Reflex epilepsy may be refractory to treatment, but options for treatment have not been systematically explored, likely due to the relative infrequency of these cases. Though the reports from south Asia report good response to anticonvulsant medication, 3 of our 5 patients had resistant epilepsy. Modification of stimuli precipitating EE may be beneficial; these may include smaller but more frequent meals, smaller bites, changes in temperature or predominant tastes of foods, or drinking with a straw.22 Surgical intervention for EE has been reported very infrequently, with the description by Remillard et al. being the most prominent one. Several of their 18 EE patients who underwent surgery had good outcomes. The nature of surgery varied from amygdalohippocampectomy to excision of the epileptogenic extra-temporal cortex. Intraoperative EEG recordings demonstrated ictal activity in the inferomedial temporal and amygdaloid regions in temporolimbic EE and in frontocentroparietal regions in extralimbic EE. In the recent past, Cukiert et al. reported improvement in EE treated with vagal nerve stimulation (VNS).23 Among 3 patients with intractable EE, seizures decreased in frequency by 70–95% and non-reflex seizures by 0–40%; however, no such improvement was observed in hot-water seizures. They suggest VNS is useful in patients with EE not amenable to resective surgery. One of our 5 patients who underwent a left amygdalohippocampectomy experienced dramatic improvement in his EE.

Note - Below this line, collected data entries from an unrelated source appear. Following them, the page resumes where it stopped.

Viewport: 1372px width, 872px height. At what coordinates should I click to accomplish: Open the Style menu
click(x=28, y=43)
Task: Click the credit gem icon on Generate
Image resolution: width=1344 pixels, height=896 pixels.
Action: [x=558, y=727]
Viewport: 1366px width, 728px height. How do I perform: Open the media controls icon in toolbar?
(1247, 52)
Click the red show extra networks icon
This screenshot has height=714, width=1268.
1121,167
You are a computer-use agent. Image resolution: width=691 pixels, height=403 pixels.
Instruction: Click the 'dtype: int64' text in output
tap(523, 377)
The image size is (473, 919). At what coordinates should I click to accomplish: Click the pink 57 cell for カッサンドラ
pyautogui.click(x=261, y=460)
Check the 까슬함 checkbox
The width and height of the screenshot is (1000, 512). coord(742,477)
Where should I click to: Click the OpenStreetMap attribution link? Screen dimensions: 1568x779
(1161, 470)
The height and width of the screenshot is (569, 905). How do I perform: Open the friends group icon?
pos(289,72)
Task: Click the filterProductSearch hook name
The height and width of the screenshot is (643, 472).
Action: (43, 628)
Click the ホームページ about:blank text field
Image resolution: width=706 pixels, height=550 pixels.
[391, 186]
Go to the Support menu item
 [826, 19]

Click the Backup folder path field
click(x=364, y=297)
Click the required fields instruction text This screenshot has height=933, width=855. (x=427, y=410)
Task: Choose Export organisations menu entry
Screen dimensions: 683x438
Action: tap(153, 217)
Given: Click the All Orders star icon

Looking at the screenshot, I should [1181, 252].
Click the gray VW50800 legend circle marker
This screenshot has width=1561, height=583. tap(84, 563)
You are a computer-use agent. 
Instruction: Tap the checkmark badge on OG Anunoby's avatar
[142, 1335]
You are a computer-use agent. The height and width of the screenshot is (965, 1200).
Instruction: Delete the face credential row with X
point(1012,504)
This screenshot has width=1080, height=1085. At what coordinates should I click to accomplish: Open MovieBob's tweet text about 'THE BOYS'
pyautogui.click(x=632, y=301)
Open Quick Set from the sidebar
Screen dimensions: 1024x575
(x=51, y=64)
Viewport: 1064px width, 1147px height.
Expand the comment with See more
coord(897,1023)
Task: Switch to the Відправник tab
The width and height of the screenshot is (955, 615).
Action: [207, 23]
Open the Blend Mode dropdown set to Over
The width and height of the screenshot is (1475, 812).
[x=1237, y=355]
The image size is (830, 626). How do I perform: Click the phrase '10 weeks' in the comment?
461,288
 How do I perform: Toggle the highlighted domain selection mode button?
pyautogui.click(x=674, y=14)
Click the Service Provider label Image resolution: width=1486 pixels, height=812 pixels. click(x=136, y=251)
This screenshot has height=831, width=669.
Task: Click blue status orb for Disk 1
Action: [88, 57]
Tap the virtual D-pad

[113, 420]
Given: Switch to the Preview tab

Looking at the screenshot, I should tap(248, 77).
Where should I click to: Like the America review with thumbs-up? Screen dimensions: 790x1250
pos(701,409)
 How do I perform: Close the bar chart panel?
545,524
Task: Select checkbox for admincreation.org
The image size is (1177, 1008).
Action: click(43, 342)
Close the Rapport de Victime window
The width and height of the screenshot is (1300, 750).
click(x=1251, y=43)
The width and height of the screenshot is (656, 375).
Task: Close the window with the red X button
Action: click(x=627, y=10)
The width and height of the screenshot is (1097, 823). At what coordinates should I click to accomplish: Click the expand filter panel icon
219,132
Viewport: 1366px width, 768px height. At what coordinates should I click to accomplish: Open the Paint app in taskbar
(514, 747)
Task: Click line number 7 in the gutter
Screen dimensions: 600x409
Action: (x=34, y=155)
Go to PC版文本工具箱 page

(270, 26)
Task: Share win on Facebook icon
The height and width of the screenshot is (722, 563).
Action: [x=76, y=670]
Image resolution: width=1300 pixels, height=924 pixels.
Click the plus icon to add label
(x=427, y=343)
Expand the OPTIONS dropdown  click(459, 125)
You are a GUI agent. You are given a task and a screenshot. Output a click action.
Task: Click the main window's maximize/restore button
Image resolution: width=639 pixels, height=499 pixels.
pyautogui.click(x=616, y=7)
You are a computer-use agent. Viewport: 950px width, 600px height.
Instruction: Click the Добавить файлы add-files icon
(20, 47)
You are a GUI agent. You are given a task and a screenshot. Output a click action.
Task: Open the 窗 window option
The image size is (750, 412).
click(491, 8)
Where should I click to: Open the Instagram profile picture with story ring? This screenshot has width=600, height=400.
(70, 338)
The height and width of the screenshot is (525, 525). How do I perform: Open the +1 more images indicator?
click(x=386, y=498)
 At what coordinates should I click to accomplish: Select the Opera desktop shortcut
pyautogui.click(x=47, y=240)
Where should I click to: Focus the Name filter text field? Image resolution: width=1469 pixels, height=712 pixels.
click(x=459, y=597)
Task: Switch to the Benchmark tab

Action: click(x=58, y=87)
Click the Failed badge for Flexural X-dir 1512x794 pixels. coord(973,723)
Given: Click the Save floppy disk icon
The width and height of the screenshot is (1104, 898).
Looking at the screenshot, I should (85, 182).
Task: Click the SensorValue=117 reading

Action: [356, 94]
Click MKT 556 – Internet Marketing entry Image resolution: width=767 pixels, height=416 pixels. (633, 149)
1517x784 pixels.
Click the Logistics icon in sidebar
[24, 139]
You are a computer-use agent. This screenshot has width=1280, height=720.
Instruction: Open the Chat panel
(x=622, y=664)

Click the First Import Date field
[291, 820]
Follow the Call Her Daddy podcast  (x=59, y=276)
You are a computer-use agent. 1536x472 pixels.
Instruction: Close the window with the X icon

This report has several implications. An attempt to elicit a triggering factor, including eating, should be made in the evaluation of all patients with epilepsy but such stimuli may not always trigger a seizure; hence, a diagnosis of EE should be considered even in the absence of such evidence. A diligent history is the most important factor in its diagnosis. As in other reflex epilepsies, modification of the triggering factors to reduce seizures should be considered in most patients. While most patients with epilepsy have limitations imposed on certain activities, some patients with EE, where all attacks are limited to the act of eating, may not require such limitations. Precautions, however, should be emphasised while eating until seizures are well-controlled (e.g. preventing falls and injuries; avoiding sharp cutlery; mandatory supervision by a relative during eating; avoiding foods that consistently trigger seizures). In patients with seizures in the mid- or latter part of the meal, multiple short eating sessions may prevent recruiting the cricital mass of the cortex necessary to trigger a seizure. In patients with EE refractory to medications, surgical intervention may be considered after appropriate pre-surgical evaluation.

Conclusion

We report 5 Omani patients with EE. Similar to reports from south Asia, Oman’s EE occurs in young adults, with complex partial seizures being common, and temporolimbic onset seen more frequently. However, 3 of our patients had medically-intractable seizures. Of interest is the dramatic improvement of refractory seizures following temporal lobectomy in one patient. A search for reflex triggers should be made and surgical intervention could be considered a potential therapeutic option in those with EE in appropriate circumstances.

Acknowledgments

The authors thank Mr. Rajesh for assistance with the EEG, and the patients and their families for their cooperation.